In both GML and previous Simple Features (SF) specifications for OGC, such as Simple Features for SQL (SF-SQL) [10], features are considered to be objects which can have geometry and other properties. The SF specifications are more restrictive than GML, however, in that geometry is limited to points, lines, and polygons (and collections of these), with linear interpolation between vertices of lines, and planar (flat) surfaces within polygons. This GML Simple Features (GML-SF) profile has a similar understanding of the structure and geometry of features as SF-SQL. However, GML-SF goes beyond SF-SQL in some important ways: GML-SF supports three-dimensional coordinates (location and elevation) on feature geometry, where SF-SQL just supports two dimensions (location). GML-SF also goes beyond SF-SQL by supporting metadata (section 7.4), a means of referencing local or remote resources which could be used for primary/foreign key references (section 8.4.3.10), and dynamic codelists (section 8.4.3.11). These extensions have been incorporated into GML-SF based on their usefulness across a large base of applications.
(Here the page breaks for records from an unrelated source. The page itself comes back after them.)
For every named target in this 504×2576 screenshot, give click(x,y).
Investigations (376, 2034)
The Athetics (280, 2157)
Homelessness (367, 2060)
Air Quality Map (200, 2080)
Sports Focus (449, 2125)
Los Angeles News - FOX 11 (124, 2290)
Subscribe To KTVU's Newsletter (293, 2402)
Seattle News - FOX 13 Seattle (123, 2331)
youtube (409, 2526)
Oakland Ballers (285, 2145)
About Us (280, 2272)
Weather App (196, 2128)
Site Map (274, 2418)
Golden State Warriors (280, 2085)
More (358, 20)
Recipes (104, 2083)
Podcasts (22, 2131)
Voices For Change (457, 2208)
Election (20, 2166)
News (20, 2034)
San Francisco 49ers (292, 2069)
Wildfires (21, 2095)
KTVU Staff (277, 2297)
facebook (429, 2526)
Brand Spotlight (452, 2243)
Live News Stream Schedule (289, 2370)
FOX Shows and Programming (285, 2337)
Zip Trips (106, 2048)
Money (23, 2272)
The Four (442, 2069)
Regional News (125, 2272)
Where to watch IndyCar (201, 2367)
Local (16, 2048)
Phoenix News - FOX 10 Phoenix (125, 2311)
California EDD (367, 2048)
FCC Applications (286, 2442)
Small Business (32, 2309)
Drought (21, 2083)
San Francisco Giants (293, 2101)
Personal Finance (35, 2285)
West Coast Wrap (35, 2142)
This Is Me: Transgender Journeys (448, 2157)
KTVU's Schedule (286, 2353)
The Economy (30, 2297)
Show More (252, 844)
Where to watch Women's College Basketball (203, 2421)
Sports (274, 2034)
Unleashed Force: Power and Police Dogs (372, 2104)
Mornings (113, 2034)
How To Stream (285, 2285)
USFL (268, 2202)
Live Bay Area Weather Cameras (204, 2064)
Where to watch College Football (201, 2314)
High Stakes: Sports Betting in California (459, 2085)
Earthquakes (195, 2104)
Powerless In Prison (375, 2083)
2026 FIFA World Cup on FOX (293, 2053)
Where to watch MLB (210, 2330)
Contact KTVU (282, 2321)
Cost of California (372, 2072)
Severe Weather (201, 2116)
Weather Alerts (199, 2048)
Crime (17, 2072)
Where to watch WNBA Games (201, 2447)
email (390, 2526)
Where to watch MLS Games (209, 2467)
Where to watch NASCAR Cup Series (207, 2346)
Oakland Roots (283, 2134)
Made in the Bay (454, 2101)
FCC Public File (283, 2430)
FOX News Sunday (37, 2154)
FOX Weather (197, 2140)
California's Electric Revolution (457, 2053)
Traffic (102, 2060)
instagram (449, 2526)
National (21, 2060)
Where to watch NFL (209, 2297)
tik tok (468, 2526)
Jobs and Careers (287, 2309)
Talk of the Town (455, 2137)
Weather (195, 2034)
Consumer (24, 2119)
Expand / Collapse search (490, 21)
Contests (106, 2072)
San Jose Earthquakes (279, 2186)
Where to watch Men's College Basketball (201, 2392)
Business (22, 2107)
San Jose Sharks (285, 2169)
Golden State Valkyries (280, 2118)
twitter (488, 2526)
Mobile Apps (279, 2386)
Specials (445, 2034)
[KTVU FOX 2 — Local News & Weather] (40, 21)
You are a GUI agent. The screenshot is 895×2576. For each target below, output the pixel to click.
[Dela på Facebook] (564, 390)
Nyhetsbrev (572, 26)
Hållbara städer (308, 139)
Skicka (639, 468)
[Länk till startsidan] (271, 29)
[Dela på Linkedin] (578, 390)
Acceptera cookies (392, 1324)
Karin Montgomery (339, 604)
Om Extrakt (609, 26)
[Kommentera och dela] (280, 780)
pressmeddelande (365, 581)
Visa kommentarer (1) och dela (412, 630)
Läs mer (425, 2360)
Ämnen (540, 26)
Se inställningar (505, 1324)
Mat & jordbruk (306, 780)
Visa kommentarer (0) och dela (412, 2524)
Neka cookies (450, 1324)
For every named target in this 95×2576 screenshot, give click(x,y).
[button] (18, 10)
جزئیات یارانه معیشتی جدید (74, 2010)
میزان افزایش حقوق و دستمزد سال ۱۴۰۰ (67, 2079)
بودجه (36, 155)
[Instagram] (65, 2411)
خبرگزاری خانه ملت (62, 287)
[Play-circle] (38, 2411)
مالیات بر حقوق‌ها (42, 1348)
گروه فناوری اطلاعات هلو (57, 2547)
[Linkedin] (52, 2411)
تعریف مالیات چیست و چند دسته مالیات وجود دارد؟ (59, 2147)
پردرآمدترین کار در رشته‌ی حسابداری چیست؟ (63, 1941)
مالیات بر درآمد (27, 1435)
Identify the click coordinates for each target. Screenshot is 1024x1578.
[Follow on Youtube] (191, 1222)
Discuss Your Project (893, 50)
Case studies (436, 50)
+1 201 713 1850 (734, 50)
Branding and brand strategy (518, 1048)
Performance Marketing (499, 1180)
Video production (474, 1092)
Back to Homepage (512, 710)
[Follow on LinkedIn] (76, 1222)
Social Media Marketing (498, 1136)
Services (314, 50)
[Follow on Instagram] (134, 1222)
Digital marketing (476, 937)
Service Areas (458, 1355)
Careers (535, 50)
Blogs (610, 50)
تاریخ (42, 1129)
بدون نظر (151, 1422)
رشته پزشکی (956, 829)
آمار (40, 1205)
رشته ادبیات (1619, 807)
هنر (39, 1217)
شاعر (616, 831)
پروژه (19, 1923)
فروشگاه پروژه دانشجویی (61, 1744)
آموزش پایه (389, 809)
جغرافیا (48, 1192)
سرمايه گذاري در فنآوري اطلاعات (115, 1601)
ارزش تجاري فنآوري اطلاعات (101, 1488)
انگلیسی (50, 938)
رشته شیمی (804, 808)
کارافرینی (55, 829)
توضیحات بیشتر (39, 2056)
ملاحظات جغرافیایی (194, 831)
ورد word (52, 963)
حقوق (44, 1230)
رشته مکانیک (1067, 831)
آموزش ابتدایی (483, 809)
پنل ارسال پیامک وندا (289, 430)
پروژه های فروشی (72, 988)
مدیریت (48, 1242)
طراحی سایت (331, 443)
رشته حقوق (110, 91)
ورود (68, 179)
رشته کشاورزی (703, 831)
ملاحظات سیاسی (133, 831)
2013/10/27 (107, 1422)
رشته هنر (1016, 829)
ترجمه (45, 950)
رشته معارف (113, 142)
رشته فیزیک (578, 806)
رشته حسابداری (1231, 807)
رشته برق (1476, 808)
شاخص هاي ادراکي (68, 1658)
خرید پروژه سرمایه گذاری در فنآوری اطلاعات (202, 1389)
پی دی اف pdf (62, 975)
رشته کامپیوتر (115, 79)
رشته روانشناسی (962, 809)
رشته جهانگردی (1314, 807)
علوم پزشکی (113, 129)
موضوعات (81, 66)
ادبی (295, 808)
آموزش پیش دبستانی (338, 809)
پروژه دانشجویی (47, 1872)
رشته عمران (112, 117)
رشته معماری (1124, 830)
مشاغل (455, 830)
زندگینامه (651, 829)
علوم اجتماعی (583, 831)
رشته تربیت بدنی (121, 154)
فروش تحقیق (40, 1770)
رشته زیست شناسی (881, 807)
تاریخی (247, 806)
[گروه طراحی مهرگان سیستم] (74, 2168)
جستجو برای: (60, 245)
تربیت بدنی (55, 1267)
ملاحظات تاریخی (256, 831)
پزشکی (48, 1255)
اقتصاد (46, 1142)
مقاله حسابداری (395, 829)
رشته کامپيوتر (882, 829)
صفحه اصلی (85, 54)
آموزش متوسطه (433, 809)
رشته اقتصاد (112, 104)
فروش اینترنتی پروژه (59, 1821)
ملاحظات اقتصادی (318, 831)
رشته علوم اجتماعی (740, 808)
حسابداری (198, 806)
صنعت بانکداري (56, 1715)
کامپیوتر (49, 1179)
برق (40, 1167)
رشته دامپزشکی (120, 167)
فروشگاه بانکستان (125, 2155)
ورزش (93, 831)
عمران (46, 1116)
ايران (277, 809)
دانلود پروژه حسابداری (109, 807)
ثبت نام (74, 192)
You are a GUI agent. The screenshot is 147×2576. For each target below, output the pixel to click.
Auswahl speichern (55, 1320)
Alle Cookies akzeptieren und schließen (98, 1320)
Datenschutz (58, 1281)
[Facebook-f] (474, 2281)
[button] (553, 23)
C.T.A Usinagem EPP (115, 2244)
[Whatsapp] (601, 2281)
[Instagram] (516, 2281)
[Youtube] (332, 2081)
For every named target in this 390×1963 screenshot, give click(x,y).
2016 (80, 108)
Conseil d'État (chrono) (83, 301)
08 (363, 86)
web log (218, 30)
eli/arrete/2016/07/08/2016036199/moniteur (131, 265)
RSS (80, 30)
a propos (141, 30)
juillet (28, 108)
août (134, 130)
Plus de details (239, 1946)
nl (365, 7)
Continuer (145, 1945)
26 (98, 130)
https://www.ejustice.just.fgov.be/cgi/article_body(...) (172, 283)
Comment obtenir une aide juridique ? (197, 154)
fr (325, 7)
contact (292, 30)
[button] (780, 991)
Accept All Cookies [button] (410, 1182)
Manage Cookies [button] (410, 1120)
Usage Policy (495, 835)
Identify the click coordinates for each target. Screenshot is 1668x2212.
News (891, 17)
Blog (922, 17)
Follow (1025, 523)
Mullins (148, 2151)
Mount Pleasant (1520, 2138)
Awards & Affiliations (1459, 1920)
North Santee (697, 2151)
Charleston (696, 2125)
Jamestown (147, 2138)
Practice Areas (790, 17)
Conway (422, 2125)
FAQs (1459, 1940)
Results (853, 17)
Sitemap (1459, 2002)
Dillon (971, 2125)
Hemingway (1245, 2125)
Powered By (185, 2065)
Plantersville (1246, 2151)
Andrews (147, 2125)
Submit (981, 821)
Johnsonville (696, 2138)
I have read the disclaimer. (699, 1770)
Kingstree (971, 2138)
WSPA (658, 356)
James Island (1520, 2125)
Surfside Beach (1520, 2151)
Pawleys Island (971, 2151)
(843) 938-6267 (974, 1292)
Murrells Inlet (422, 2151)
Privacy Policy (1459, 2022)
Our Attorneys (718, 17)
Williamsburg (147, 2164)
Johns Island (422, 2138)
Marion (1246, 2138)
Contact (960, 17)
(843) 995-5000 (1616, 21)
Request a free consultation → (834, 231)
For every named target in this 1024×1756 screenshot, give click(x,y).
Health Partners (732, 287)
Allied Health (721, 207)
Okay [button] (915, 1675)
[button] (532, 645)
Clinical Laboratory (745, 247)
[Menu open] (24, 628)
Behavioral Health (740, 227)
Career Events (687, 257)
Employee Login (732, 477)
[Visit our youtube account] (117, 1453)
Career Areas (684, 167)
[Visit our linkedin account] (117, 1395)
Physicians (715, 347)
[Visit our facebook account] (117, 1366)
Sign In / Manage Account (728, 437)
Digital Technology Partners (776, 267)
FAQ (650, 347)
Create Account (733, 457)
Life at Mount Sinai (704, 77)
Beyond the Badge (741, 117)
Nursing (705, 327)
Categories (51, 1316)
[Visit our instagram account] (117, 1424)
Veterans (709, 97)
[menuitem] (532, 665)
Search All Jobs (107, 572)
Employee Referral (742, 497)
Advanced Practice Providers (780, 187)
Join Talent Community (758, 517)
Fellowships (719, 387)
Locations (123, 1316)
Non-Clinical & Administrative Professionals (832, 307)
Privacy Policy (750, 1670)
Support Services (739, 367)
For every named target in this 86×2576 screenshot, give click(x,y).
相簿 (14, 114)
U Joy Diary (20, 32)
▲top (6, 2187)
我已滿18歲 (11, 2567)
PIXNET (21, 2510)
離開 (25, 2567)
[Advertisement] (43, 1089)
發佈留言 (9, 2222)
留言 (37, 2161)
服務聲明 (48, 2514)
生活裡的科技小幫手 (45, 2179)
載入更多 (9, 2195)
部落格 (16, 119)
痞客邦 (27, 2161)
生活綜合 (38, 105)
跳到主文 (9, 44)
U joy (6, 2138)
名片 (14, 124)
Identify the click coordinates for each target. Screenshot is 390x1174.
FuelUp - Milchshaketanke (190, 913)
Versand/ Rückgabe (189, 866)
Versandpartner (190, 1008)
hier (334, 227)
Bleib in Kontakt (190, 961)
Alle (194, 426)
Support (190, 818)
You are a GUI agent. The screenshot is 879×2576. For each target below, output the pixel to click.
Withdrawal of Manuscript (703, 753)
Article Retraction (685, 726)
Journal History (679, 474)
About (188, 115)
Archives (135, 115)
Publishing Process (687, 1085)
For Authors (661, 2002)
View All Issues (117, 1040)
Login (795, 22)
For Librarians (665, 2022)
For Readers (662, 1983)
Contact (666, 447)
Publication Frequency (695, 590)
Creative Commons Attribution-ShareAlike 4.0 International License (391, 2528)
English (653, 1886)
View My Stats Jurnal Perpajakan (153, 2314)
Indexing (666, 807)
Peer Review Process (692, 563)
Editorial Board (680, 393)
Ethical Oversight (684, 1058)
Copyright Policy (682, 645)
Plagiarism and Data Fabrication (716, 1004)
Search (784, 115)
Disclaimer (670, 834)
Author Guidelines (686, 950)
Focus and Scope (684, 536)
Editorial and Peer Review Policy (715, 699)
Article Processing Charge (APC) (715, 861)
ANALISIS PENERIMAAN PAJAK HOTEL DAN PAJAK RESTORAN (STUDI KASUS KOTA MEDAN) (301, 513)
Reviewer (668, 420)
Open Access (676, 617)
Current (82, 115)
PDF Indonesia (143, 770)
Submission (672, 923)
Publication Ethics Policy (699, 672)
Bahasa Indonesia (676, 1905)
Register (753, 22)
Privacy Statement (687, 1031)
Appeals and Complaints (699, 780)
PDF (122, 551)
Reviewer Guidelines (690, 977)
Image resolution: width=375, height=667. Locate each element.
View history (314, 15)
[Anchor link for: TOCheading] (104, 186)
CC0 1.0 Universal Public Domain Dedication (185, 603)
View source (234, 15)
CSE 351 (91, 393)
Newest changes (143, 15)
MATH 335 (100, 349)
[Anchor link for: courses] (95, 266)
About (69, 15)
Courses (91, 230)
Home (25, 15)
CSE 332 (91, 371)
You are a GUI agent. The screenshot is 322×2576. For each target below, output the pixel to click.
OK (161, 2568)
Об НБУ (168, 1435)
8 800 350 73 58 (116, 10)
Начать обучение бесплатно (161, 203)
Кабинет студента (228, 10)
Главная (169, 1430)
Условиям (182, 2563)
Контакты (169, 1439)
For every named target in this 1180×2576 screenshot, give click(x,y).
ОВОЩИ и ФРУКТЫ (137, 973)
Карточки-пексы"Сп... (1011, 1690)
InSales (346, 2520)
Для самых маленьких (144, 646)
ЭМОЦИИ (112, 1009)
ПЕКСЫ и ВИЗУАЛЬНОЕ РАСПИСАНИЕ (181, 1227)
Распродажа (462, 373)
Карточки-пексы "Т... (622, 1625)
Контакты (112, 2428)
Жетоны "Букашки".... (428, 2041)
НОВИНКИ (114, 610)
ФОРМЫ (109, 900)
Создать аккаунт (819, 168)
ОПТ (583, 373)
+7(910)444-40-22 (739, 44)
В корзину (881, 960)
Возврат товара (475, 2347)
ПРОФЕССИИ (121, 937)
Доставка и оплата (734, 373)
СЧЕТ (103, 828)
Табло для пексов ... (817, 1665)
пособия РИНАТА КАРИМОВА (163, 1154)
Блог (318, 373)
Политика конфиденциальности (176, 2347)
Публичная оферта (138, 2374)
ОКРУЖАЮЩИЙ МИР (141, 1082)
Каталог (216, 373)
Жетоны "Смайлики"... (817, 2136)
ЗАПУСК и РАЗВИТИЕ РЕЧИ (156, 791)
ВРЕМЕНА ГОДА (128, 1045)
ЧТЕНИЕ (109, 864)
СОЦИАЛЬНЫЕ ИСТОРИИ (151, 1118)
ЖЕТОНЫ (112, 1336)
When it comes self-intersection and patches, I can't really say if they are denied in general GML. Polygon is a simple patch and it is defined to consist of LinearRings and this is what GML 3.2.1 says about those:

10.5.8 LinearRingType, LinearRing

<complexType name="LinearRingType"> 
<complexContent> 
<extension base="gml:AbstractRingType"> 
<sequence> 
<choice> 
<choice minOccurs="4" maxOccurs="unbounded"> 
<element ref="gml:pos" /> <element ref="gml:pointProperty" /> 
<element ref="gml:pointRep"/> 
</choice> <element ref="gml:posList" /> 
<element ref="gml:coordinates" /> 
</choice> 
</sequence> 
</extension> 
</complexContent> 
</complexType> 
<element name="LinearRing" type="gml:LinearRingType" substitutionGroup="gml:AbstractRing" />

A gml:LinearRing is defined by four or more coordinate tuples, with linear interpolation between them; the first and last coordinates shall be coincident. The encoding of the control points follows the pattern described in 10.1.4.4. The number of direct positions in the list shall be at least four.

I did not went on to AbstractRing for checking if self-intersections are denied at that level. However, in a document about validating City GML http://files.sig3d.de/file/ag-qualitaet/20110531_Regeln_GML_final_EN.pdf self-intersections are not allowed.

In practice spatial operations tend to create topologically incorrect geometries every now and then. It would be hard to handle and fix those topology errors if it would be impossible to save the result even it is known to be wrong.